DATA SUPPLIED:
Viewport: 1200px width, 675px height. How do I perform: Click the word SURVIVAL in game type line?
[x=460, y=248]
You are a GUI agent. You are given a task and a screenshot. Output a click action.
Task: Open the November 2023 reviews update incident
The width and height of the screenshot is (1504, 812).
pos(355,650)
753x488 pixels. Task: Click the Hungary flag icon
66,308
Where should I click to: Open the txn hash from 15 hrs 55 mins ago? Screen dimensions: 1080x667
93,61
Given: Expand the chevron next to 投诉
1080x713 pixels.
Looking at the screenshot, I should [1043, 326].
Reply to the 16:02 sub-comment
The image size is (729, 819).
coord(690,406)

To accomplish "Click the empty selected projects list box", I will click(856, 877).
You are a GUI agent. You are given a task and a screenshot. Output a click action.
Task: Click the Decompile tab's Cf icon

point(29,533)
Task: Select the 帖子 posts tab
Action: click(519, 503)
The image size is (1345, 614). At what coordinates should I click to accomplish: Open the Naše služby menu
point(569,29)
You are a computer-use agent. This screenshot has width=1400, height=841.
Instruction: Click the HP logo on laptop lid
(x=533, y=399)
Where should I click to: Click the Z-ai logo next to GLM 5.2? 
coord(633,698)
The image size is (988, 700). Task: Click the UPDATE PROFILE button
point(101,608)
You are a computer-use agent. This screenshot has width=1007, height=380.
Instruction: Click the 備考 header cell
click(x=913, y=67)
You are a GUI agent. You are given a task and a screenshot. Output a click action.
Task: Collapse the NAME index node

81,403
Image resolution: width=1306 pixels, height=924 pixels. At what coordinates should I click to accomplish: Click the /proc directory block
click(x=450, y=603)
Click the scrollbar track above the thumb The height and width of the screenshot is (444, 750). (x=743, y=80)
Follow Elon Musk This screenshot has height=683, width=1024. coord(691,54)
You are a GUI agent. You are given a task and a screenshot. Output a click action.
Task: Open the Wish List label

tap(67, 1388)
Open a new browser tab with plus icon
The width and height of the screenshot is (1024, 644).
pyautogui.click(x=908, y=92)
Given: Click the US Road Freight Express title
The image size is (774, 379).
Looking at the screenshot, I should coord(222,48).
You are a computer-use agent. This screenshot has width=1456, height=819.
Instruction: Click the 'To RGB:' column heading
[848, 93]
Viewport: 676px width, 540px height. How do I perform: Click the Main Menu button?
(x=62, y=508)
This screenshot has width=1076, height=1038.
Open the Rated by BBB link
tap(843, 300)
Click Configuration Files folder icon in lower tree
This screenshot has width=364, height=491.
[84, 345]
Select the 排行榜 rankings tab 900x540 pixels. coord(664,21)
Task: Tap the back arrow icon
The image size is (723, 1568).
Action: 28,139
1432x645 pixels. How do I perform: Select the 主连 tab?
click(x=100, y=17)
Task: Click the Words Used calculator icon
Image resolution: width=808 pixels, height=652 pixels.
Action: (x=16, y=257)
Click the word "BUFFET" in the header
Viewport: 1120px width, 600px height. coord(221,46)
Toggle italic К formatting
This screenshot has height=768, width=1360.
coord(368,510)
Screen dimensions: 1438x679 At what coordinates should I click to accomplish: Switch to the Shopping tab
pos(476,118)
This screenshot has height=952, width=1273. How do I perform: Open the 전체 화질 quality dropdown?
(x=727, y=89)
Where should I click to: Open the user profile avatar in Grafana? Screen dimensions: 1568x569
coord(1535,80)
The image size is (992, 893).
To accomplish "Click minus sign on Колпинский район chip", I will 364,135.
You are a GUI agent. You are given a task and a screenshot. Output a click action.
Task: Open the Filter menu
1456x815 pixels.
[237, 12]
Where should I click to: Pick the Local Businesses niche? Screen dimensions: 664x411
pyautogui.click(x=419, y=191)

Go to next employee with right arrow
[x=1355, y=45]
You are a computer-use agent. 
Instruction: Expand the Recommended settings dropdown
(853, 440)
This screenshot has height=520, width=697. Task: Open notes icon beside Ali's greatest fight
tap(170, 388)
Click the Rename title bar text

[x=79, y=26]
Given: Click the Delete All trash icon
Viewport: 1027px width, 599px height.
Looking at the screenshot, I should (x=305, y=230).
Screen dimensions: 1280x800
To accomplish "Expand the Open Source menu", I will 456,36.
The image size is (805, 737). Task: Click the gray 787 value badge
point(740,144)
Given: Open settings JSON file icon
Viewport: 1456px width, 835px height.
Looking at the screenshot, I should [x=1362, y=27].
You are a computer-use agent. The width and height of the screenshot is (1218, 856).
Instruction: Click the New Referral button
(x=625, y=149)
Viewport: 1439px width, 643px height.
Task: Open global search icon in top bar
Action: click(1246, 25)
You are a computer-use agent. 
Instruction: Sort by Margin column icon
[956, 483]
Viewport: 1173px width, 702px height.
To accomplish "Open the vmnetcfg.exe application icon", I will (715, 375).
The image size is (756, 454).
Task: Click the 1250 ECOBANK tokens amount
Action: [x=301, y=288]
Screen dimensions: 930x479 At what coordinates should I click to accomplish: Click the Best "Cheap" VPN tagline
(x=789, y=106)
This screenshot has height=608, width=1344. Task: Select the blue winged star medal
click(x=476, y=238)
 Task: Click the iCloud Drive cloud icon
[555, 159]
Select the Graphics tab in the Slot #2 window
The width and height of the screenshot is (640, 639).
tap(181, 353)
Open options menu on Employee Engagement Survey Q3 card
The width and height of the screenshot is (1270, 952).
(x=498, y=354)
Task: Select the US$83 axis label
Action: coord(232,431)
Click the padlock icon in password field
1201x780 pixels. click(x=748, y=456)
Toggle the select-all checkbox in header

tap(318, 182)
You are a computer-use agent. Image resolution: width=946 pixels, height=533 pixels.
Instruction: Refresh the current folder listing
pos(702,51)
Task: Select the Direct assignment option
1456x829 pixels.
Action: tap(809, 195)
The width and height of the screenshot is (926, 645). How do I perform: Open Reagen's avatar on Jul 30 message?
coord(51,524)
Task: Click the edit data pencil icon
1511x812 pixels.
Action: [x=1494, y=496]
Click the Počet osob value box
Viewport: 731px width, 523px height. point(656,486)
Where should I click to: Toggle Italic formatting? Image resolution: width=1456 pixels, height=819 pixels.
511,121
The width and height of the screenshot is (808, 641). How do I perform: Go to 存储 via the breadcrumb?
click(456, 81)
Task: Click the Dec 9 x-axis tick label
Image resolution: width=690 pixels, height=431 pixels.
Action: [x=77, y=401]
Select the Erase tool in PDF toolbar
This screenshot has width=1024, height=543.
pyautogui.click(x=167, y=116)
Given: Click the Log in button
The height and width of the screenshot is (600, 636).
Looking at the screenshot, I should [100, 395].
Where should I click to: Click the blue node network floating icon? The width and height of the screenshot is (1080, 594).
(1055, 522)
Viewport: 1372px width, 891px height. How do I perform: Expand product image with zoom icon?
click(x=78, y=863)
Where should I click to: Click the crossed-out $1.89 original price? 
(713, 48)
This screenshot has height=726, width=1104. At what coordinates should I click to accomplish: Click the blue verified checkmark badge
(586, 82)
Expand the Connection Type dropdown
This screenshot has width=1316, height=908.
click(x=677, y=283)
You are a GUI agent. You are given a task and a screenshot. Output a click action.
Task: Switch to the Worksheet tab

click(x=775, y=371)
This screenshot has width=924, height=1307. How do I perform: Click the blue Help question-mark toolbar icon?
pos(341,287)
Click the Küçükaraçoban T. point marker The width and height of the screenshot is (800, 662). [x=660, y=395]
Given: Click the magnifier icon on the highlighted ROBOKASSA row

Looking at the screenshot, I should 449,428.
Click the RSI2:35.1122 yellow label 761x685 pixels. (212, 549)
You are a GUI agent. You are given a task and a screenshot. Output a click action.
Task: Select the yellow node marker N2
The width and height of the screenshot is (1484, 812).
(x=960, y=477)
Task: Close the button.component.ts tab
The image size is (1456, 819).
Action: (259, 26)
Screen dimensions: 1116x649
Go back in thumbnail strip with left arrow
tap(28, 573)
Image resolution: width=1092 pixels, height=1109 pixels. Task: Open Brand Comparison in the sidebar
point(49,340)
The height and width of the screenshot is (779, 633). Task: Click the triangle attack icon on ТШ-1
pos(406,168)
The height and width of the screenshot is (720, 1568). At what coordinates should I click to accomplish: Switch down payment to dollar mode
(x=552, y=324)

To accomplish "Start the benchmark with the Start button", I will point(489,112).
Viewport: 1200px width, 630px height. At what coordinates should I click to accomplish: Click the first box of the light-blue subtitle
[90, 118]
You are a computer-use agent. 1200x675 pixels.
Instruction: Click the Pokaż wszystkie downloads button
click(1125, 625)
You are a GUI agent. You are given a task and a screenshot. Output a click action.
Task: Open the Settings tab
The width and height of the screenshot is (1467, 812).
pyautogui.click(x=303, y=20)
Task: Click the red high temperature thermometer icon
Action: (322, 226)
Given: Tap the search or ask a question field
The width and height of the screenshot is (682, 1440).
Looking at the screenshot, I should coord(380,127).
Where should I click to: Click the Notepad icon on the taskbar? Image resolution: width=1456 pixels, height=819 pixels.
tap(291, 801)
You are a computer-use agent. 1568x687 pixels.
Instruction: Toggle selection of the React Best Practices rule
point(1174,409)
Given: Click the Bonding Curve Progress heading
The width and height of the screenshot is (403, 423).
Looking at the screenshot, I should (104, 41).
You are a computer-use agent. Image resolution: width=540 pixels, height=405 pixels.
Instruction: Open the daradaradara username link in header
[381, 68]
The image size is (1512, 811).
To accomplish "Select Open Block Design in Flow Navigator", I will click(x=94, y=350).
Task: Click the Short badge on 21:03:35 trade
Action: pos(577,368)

SHORT TASK: Recast the rows from the start of the records through the line containing "point(569,29)" as a numbered list, leaving out blank lines.

EXPECTED OUTPUT:
1. Viewport: 1200px width, 675px height. How do I perform: Click the word SURVIVAL in game type line?
2. [x=460, y=248]
3. You are a GUI agent. You are given a task and a screenshot. Output a click action.
4. Task: Open the November 2023 reviews update incident
5. The width and height of the screenshot is (1504, 812).
6. pos(355,650)
7. 753x488 pixels. Task: Click the Hungary flag icon
8. 66,308
9. Where should I click to: Open the txn hash from 15 hrs 55 mins ago? Screen dimensions: 1080x667
10. 93,61
11. Given: Expand the chevron next to 投诉
12. 1080x713 pixels.
13. Looking at the screenshot, I should [1043, 326].
14. Reply to the 16:02 sub-comment
15. The image size is (729, 819).
16. coord(690,406)
17. To accomplish "Click the empty selected projects list box", I will click(856, 877).
18. You are a GUI agent. You are given a task and a screenshot. Output a click action.
19. Task: Click the Decompile tab's Cf icon
20. point(29,533)
21. Task: Select the 帖子 posts tab
22. Action: click(519, 503)
23. The image size is (1345, 614). At what coordinates should I click to accomplish: Open the Naše služby menu
24. point(569,29)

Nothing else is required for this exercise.